Duration adequacy of rotations in other branches did not differ significantly between institutions. However, when asked about the contribution of rotations in other branches to clinical practice, significant differences were determined between institutions. In a study conducted, 28.1% of EUFM residents and 20.8% of ADUFM residents stated that they found the education taken in rotations adequate (4). A 2009 study indicated that the effect of rotations on emergency medicine specialist candidates was not desirable (17). In another study, 18% of emergency medicine residents stated their contribution level to the clinical practice of rotations as 0 (18). The patient-resident balance needs to be well planned, as public institutions assume the bulk of the burden in the health sector. Specialization training should include a structured training program, knowledge-skill-attitude goals, suggestions on how to learn theoretical and practical information, basic reading resources related to the field of expertise, mastering criteria related to the skill to be acquired (how many times to learn if the skill is applied), etc. (16).


As a result, EDRs should be able to receive specialized training with a smaller number of groups rather than crowds. When determining the capacities of educational institutions, the most appropriate capacities should be determined, not the maximum. It may be necessary to adjust the training infrastructures of the educational institutions according to the specialist training. It may be appropriate to go to standardization in specialty training to train the residents well.

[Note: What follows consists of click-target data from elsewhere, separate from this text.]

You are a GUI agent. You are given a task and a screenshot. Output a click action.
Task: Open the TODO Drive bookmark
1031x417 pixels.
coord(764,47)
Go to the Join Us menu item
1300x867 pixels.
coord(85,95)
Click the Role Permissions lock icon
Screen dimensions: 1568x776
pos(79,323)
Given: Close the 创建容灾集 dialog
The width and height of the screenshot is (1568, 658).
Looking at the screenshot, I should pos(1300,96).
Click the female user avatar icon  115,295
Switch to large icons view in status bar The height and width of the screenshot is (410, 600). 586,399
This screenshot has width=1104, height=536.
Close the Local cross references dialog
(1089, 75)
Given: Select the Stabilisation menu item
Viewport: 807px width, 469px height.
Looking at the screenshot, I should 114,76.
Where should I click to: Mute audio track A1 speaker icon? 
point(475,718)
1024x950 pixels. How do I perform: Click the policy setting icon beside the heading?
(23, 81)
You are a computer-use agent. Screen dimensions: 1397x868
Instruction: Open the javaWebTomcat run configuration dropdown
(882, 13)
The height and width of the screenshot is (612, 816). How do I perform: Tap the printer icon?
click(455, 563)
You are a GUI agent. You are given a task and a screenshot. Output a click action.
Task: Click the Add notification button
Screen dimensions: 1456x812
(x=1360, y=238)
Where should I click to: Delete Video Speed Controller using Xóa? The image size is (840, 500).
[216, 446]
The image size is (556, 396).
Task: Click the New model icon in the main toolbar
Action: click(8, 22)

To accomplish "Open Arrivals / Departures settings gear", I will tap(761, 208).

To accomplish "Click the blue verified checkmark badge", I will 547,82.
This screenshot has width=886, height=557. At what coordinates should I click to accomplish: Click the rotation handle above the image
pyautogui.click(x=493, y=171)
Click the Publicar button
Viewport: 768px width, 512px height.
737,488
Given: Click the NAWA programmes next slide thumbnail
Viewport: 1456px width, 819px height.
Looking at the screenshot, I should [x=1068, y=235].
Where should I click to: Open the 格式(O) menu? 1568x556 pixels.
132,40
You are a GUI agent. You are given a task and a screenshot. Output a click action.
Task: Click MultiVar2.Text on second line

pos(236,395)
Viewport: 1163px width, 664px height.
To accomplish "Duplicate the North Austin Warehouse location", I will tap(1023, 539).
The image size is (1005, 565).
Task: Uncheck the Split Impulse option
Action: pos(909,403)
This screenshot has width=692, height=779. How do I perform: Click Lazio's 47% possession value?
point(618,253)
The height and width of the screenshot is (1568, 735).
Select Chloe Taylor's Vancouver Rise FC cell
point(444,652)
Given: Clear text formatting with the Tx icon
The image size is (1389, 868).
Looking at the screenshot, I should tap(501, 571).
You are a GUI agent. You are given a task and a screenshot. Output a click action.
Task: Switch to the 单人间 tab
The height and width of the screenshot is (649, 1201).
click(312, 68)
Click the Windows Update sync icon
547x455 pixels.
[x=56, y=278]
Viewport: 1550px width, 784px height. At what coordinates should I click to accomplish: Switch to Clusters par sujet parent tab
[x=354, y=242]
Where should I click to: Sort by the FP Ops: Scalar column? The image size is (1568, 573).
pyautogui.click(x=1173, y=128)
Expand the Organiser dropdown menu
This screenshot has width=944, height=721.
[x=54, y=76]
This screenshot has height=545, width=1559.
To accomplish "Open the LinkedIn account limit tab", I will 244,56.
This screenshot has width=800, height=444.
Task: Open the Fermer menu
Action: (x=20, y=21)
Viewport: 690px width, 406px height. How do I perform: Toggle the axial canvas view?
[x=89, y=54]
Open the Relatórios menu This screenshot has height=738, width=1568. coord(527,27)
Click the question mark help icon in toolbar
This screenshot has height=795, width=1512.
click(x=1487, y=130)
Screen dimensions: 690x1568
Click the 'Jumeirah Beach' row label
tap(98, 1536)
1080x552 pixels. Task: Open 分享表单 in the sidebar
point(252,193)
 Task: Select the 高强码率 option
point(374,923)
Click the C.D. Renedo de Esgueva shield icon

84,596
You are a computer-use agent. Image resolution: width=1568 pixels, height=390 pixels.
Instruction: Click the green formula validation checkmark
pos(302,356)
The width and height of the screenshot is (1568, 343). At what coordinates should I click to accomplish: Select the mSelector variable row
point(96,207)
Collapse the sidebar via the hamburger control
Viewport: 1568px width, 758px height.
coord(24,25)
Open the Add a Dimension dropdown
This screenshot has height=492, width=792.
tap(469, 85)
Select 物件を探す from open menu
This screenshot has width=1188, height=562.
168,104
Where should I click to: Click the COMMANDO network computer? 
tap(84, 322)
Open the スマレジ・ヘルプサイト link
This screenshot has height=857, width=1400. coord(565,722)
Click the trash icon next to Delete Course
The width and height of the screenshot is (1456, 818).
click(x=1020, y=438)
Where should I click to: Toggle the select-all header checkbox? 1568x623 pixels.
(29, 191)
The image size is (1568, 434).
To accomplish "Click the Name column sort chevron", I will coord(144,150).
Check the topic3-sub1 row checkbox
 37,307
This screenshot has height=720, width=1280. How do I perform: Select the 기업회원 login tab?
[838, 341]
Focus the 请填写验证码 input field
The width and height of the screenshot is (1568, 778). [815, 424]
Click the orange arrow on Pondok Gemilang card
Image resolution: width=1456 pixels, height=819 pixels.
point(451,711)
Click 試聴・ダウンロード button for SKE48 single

In general, although they are suitable for specialty training, the institutions within the staff shortage should be given expert candidates according to their staff. It will be related to the training that the candidates of experts adopt the educational institutions they graduated from. Therefore, satisfaction levels should be increased to increase the preference of educational institutions.


Ethics Committee Approval: The study was conducted after the approval of the Clinical Research Ethics Committee of Mersin University Rectorate (date: 09.01.2017 and number: 2019/03).

Informed Consent: It is a survey study; It was obtained.

Peer-review: Extenally peer-reviewed.

Authorship Contributions

Concept: K.E.A., A.K., Y.U., Design: K.E.A., A.K., Y.U., Data Collection or Processing: K.E.A., A.K., Y.U., S.B.B., Analysis or Interpretation: K.E.A., A.K., S.E., Literature Search: K.E.A., A.K., Writing: K.E.A., A.K., S.B.B.

Conflict of Interest: No conflict of interest was declared by the authors.

Financial Disclosure: The authors declared that this study received no financial support.